🤖 AI Summary
Existing argument mining models exhibit poor generalization, heavily relying on dataset-specific lexical features rather than underlying argumentative structures, leading to substantial performance degradation across datasets. Method: This paper presents the first systematic evaluation of mainstream Transformer models’ generalization across 17 English argumentation datasets, empirically uncovering widespread “lexical shortcut” overfitting.

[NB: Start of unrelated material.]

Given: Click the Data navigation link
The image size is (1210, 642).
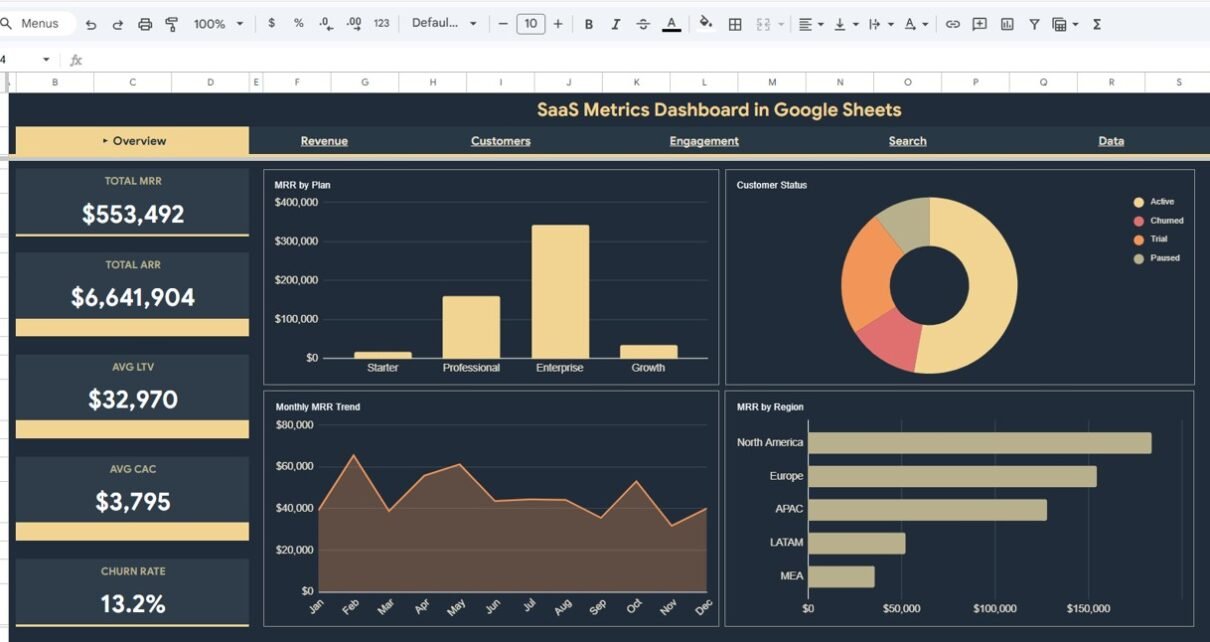Looking at the screenshot, I should tap(1111, 141).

We propose a novel paradigm integrating task-specific contrastive pretraining with multi-benchmark joint training, and establish a cross-dataset zero-shot and few-shot transfer evaluation framework. Contribution/Results: While models achieve >85% F1 on seen datasets, their average F1 drops by 32% on unseen ones. Our approach improves cross-domain F1 by up to 19.6%, significantly enhancing structural understanding and generalization robustness—providing a critical pathway toward trustworthy deployment of argument analysis models.
📝 Abstract
Identifying arguments is a necessary prerequisite for various tasks in automated discourse analysis, particularly within contexts such as political debates, online discussions, and scientific reasoning. In addition to theoretical advances in understanding the constitution of arguments, a significant body of research has emerged around practical argument mining, supported by a growing number of publicly available datasets. On these benchmarks, BERT-like transformers have consistently performed best, reinforcing the belief that such models are broadly applicable across diverse contexts of debate. This study offers the first large-scale re-evaluation of such state-of-the-art models, with a specific focus on their ability to generalize in identifying arguments. We evaluate four transformers, three standard and one enhanced with contrastive pre-training for better generalization, on 17 English sentence-level datasets as most relevant to the task. Our findings show that, to varying degrees, these models tend to rely on lexical shortcuts tied to content words, suggesting that apparent progress may often be driven by dataset-specific cues rather than true task alignment. While the models achieve strong results on familiar benchmarks, their performance drops markedly when applied to unseen datasets. Nonetheless, incorporating both task-specific pre-training and joint benchmark training proves effective in enhancing both robustness and generalization.